Many of you know that my daughter Annabel and I have just returned from the Holy Land, where we made a pilgrimage with our Bishop, Shane, and nearly 30 other pilgrims.
One of the last things we did in Jerusalem was to walk the Via Dolorosa and visit the Church of the Holy Sepulchre, which according to tradition dating back to the 4th century, contains the sites of Jesus’s crucifixion and the tomb where he was buried. As I knelt at the site of the crucifixion, I felt an overwhelming heaviness, and profound grief. I had expected to feel this kind of emotion. What I felt at the site of the tomb, though, was unexpected! I thought I would feel similar grief and sadness there, but not so! What I felt, reverberating, was what we hear in Matthew’s Gospel: he is not here, for he has been raised as he said. He has been raised, and he has gone ahead to Galilee; there you will see him. We left Jerusalem and made our way to Galilee the very next day and we spent the remaining days of our pilgrimage there. The “he is not here” at the tomb was not absence, but rather a profound sense that Jesus was not in the tomb because in being raised, his presence saturates all of creation.

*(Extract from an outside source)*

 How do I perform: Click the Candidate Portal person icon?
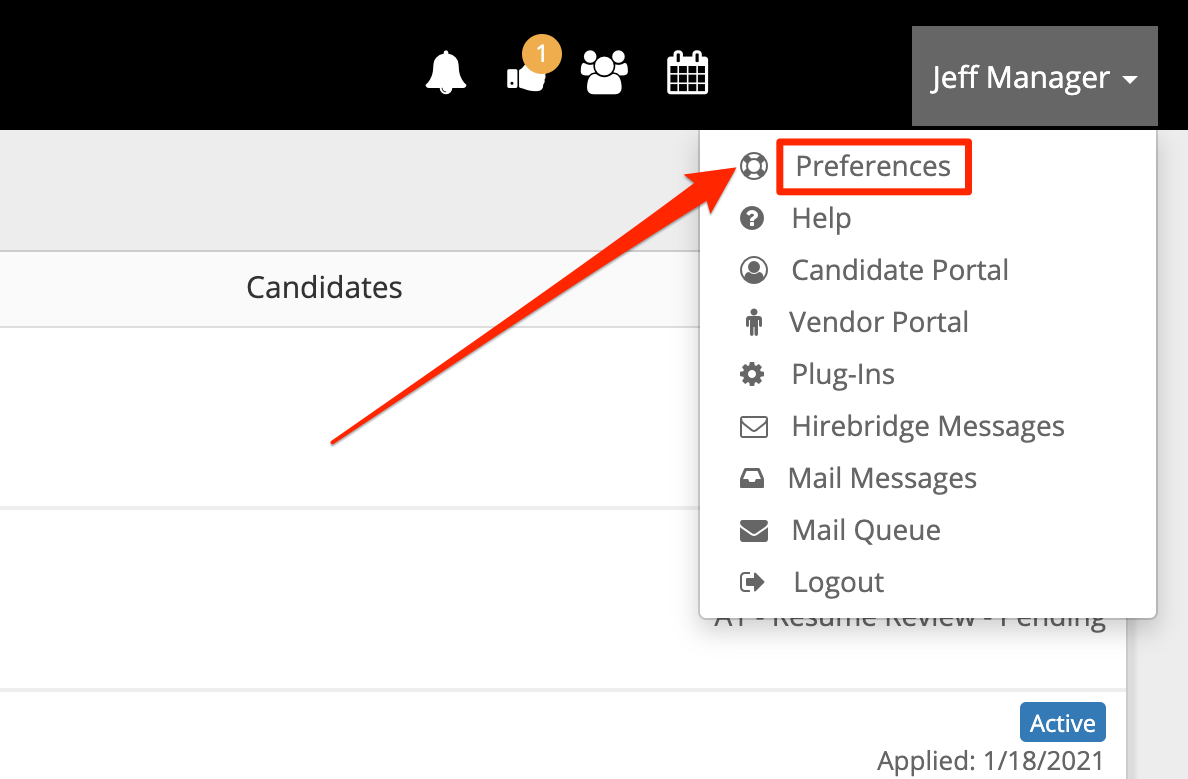tap(753, 270)
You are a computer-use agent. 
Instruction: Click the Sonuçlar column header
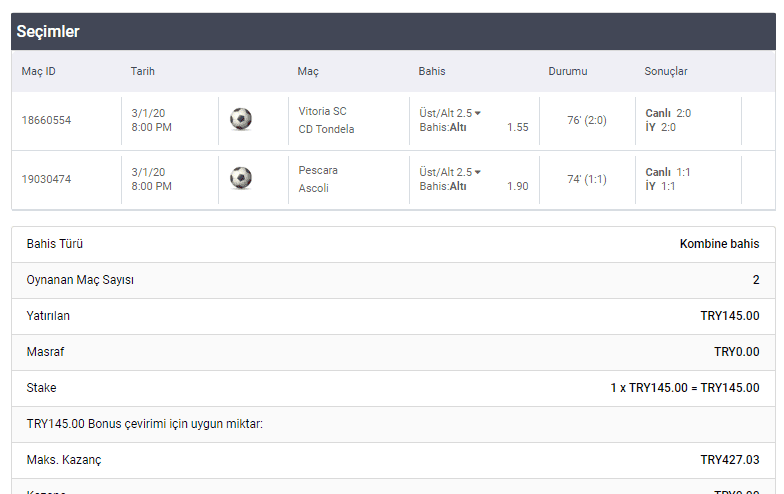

This – this saturating presence – is what we celebrate in the Resurrection. We celebrate this all the time, but especially on this feast of the Resurrection, Easter Sunday.
The Resurrection has never been about about cold hard facts. It’s not about a convincing telling of what happened with all the right details. It’s about God’s passionate and powerful love, made known in Jesus, saturating not only the walls of that empty tomb, but all of creation. It’s about the Resurrection – the Risen Christ – infusing our lives, infusing all of creation.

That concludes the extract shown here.